An open API service indexing awesome lists of open source software.

https://github.com/perrette/bard

A text to speech application
https://github.com/perrette/bard

Last synced: 4 months ago
JSON representation

A text to speech application

Awesome Lists containing this project

README

          

[![pypi](https://img.shields.io/pypi/v/bard-cli)](https://pypi.org/project/bard-cli)
![](https://img.shields.io/python/required-version-toml?tomlFilePath=https%3A%2F%2Fraw.githubusercontent.com%2Fperrette%2Fbard%2Frefs%2Fheads%2Fmain%2Fpyproject.toml)

# Bard

Bard is a text to speech client that integrates on the desktop

## Install

Install libraries or system-specific dependencies:

```bash
sudo apt-get install portaudio19-dev xclip # portaudio19-dev becomes portaudio with Homebrew
sudo apt install libcairo-dev libgirepository1.0-dev gir1.2-appindicator3-0.1 # Ubuntu ONLY (not needed on MacOS)
pip install PyGObject # Ubuntu ONLY (not needed on MacOS)
```

Install the main app with all its optional dependencies:

```bash
pip install bard-cli[all]
```

### GNOME

On GNOME desktop you can subsequently run:
```bash
bard-install [...] --openai-api-key $OPENAI_API_KEY
```
to produce a `.desktop` file for GNOME's quick-launch
(the `[...]` indicates any argument that `bard` takes)

## Usage

In a terminal:

```bash
bard
```
which defaults to:
```bash
bard --backend openaiapi --voice allow --model tts-1
```
(this assumes the environment variable `OPENAI_API_KEY` is defined)

An icon should show up almost immediately in the system tray, with options to copy the content of the clipboard (the last thing you copy-pasted)
and send that to the AI model for reading aloud.

You can also do a one-off reading by indicating the source content with one of the following:

```bash
bard --text "Hello world, how are you today"
bard --clipboard
bard --url "example.com" # also accepts file://
bard --html-file /path/to/downloaded.html # access a page with paywal, download it, feed it to bard
bard --pdf-file /path/to/document.pdf # careful if you pay for it... (the full thing will be transcribed even if you listen to a small bit of it)
bard --audio-file /path/to/audio.mp3 # no actual request, only useful for testing the audio player
```
The above command will still launch the system tray icon, and so provide access to the audio player's (basic) controls.
There is also a terminal version via the `--no-tray` parameter, with the same elementary controls as in the system tray.
And for a one-off execution of the program without controls, use `--no-prompt`.

The clipboard parsing capabilities are elaborate enough so that it can detect an URL, a file path or common HTML markup.
If a file path is detected, the extension is checked for `.html`-ish and `.pdf`, and the data is extracted accordingly.
Here we make good use of the most useful work on [readability](https://pypi.org/project/readability-lxml).
In particular, this allows relatively easy reading out of webpages behind paywals, by right-clicking on "View Page Source" (or download the html file if the source doesn't contain the text), select all text, copy and just proceed with bards' "Process Copied Text" or `--clipboard` options.
For other articles not protected by a paywall, copying the URL should suffice.
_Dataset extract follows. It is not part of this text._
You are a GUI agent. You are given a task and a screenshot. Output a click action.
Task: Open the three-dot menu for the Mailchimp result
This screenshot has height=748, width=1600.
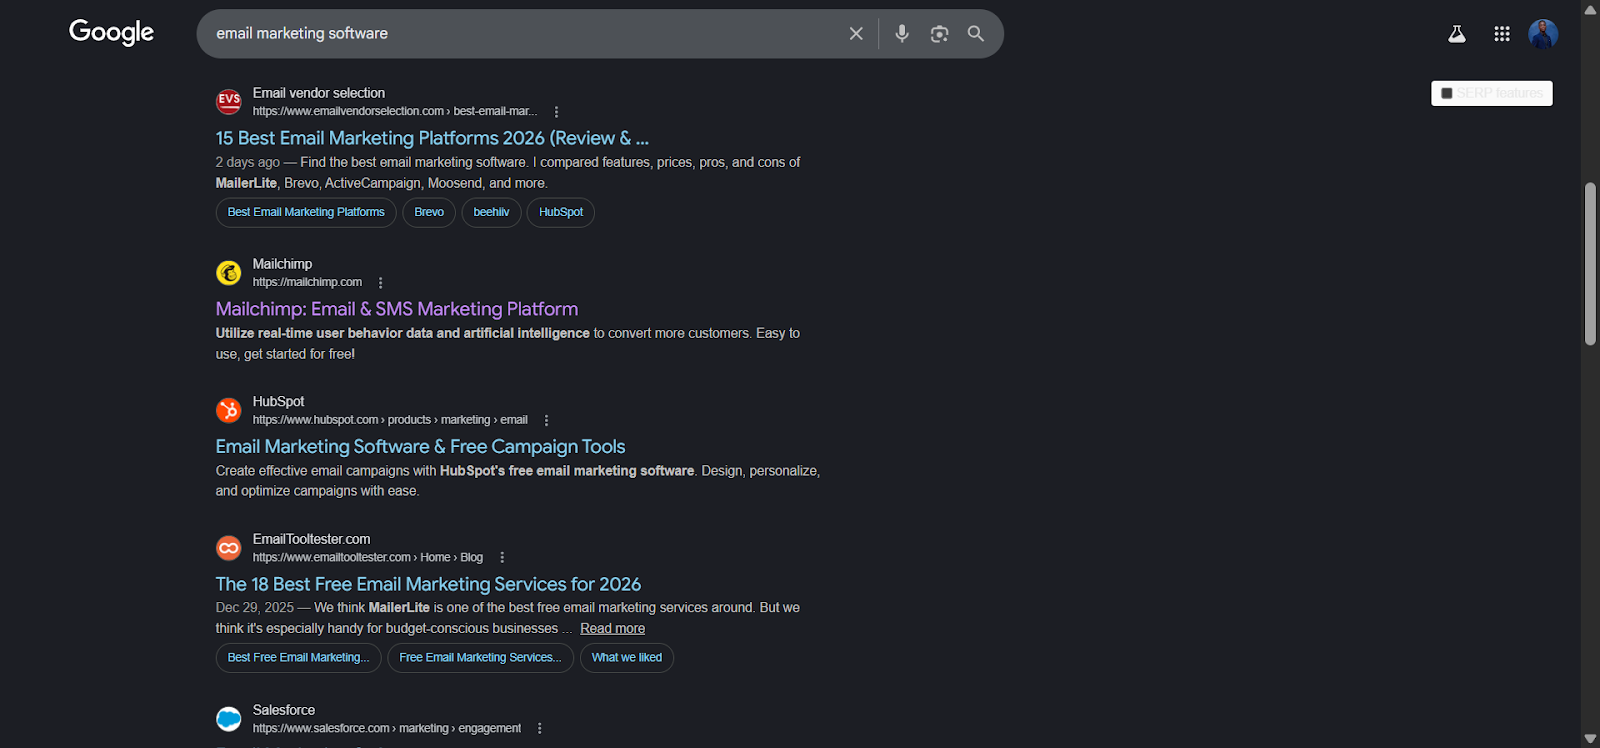381,283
You can resume the previous recording (the audio won't play right away in this case, but you can use the reader):
```bash
bard --resume
```
You can ask also ask the app to removed your (local) traces:
```bash
bard --clean-cache-on-exit
```

## Fine-tuning

```bash
bard --chunk-size 500 # that's the default
```
sets the maximum length (in characters) of a request. That means about 30 seconds of speech.
The program will split up the text in chunks (according to the punctuation) and download them sequentially.
The reading will start with the first chunk, that's why it is convenient to keep it small.
You can set that smaller or up to the maximum allowed by the openai API (4096).

## Player

The player was devised in conversation with Mistral's Le Chat and Open AI's Chat GPT, and my own experience with `pystray` on [scribe](https://github.com/perrette/scribe). It works.
I'm open for suggestion for other, platform-independent integrations to the OS.
TODO: I want to add a functioning "Open with external reader" option. At the moment it is experimental and only accounts for the first file.

## Android

I was able to install bard on Android via the excellent [Termux](https://termux.dev) emulator. Not everything works: the tray system app does not work, the clipboard option only partially works (**only plain text is copied**). However I could obtain a decent workflow for one-off reading (no player controls) via:
```bash
bard --no-tray --clipboard
```
For paywalled articles, I ended up opening them in Firefox, acessing the Reading mode (excellent, though sometimes the icon is hidden in the URL bar), selecting all text, copying, and running the above command (for free articles just copy paste the URL). This requires the termux API `pkg install termux-api`.

## Roadmap

Include more backends including local ones.